EXERCISE DATA Start Marker
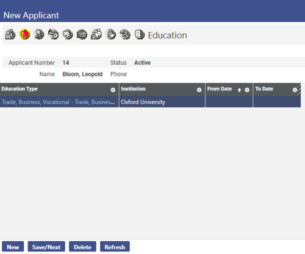Select the person reading icon

point(111,34)
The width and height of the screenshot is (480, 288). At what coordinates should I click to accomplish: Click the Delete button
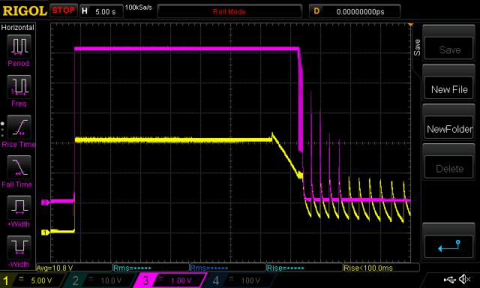point(449,169)
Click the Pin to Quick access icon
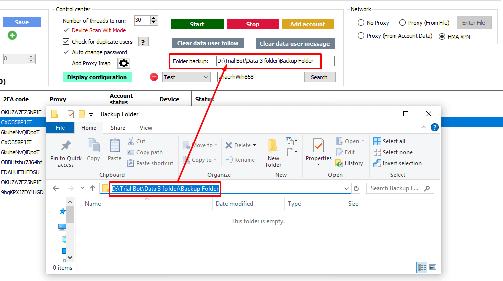503x281 pixels. [x=66, y=146]
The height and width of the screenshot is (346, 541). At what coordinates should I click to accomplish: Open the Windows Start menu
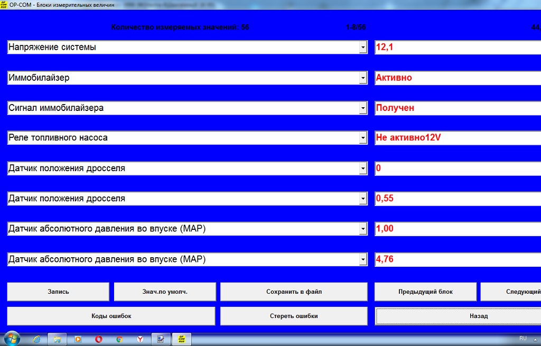point(12,339)
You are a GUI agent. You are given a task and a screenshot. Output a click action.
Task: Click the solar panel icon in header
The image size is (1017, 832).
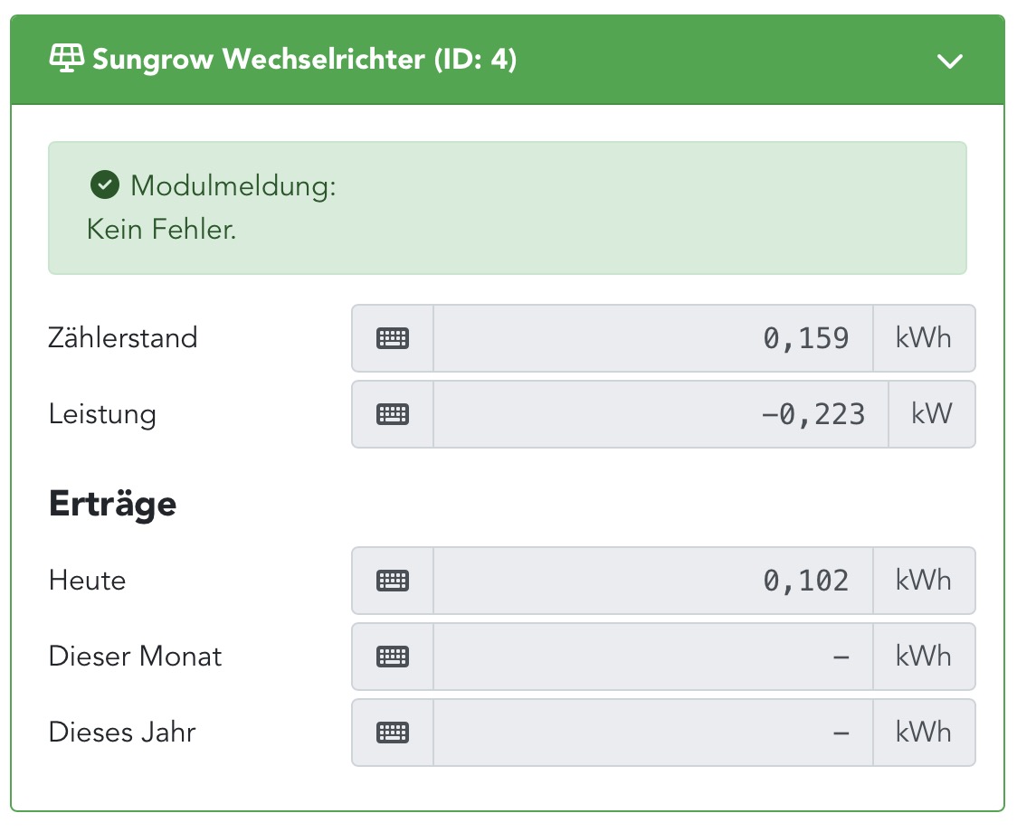coord(66,60)
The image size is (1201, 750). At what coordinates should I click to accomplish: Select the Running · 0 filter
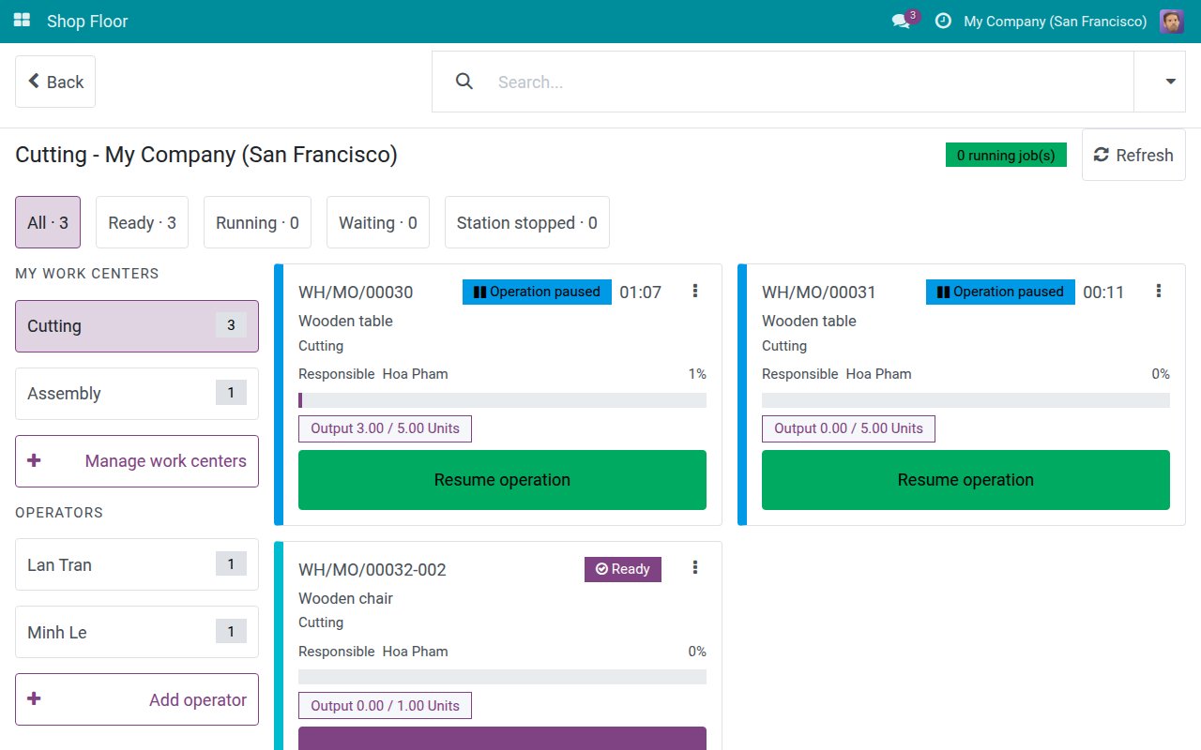pos(257,222)
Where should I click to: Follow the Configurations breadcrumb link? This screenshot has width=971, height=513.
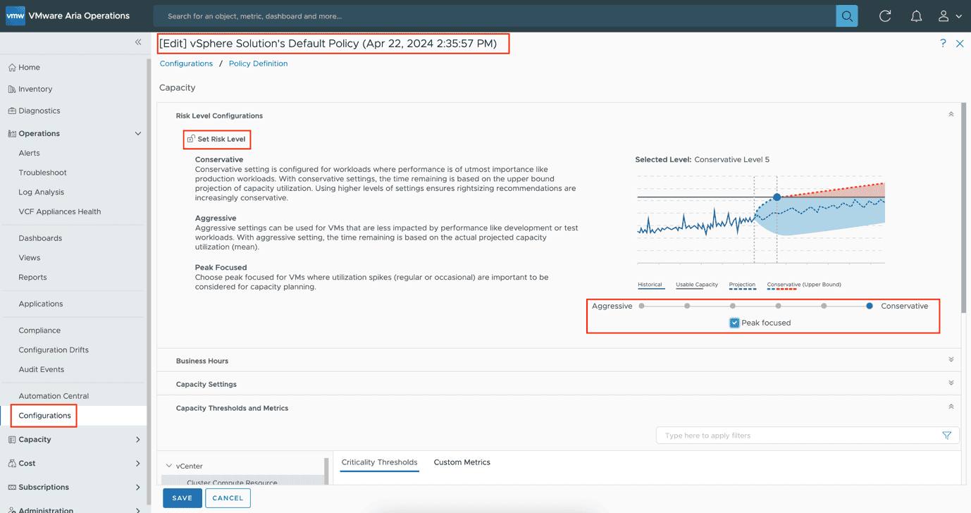[186, 63]
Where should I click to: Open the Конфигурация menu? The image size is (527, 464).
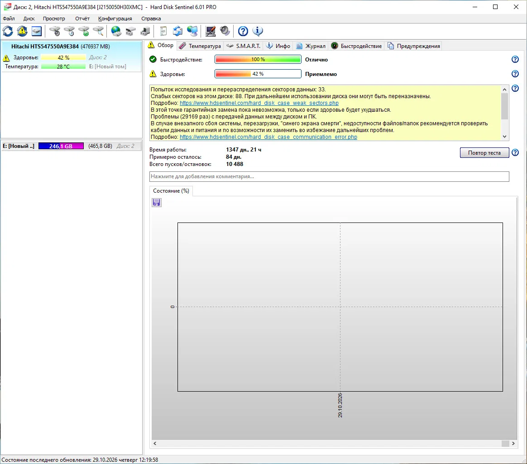(x=115, y=19)
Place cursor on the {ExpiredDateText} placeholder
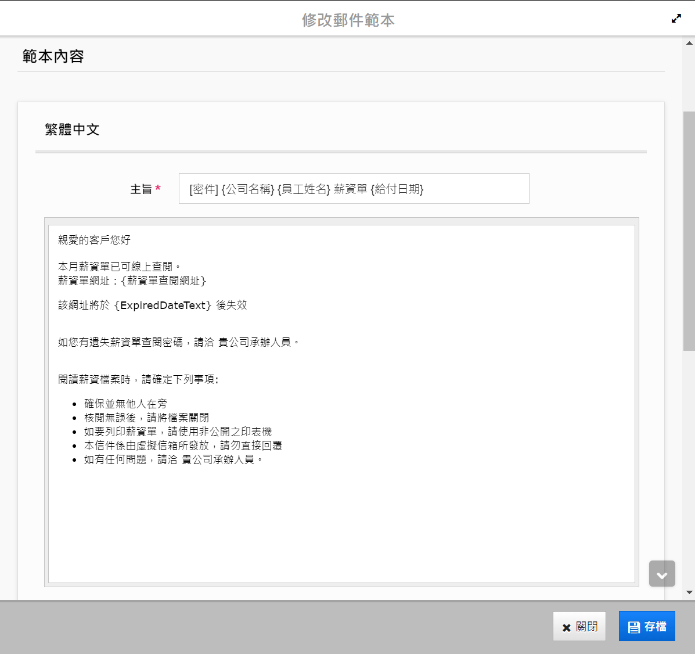Screen dimensions: 695x654 point(163,306)
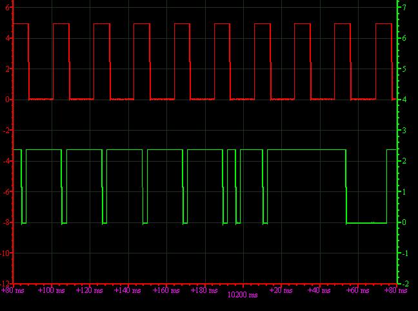Select the 3 label on green axis
The height and width of the screenshot is (311, 418).
click(x=404, y=131)
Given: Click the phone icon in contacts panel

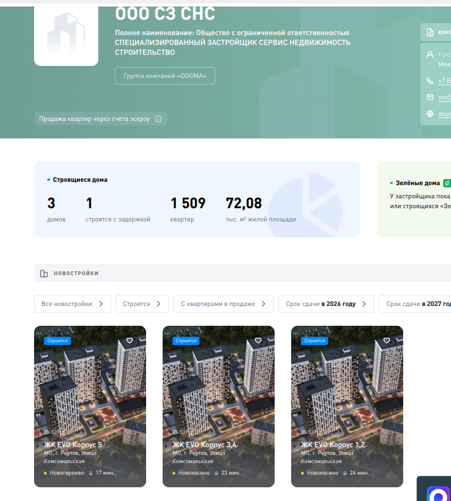Looking at the screenshot, I should (430, 81).
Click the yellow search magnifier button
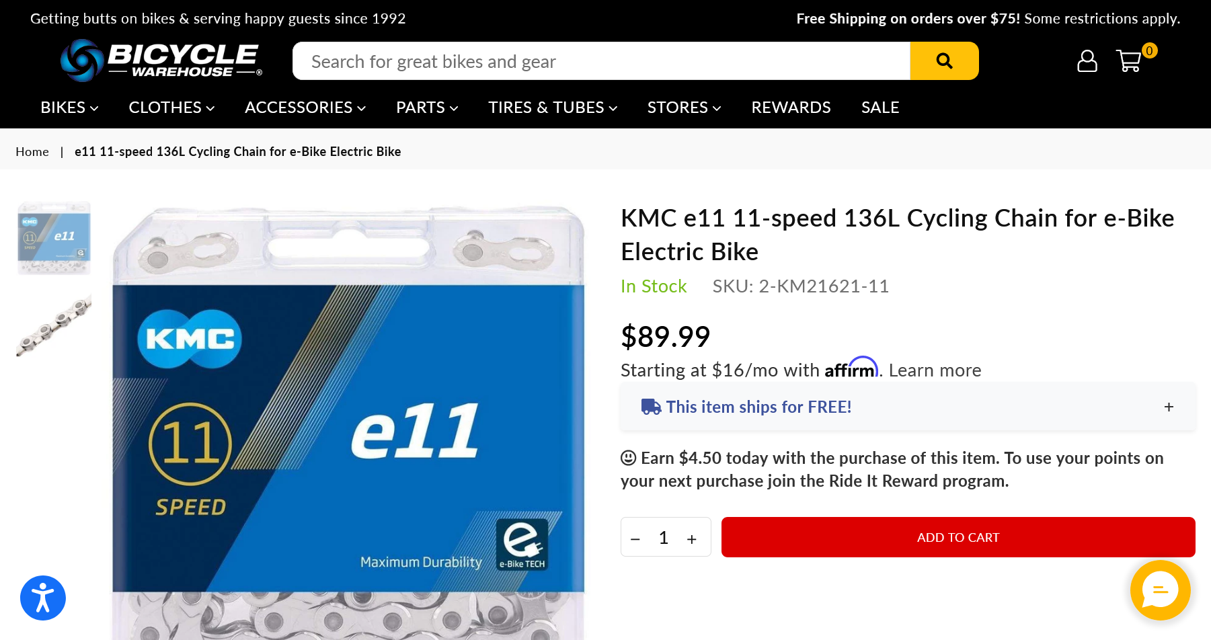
EXERCISE DATA End Marker
◆ WHAT YOU HAVE TO DO ◆
Would you please repeat only the lines above, beginning at the one that has "Click the Pin to Quick access icon" and stopping after the one that has "You are a GUI", exactly and with no pictures?

◆ EXERCISE SOLUTION ◆
Click the Pin to Quick access icon
503x281 pixels. [x=66, y=146]
The height and width of the screenshot is (346, 541). At what coordinates should I click to accomplish: Open the Windows Start menu
point(12,339)
You are a GUI agent. You are given a task and a screenshot. Output a click action.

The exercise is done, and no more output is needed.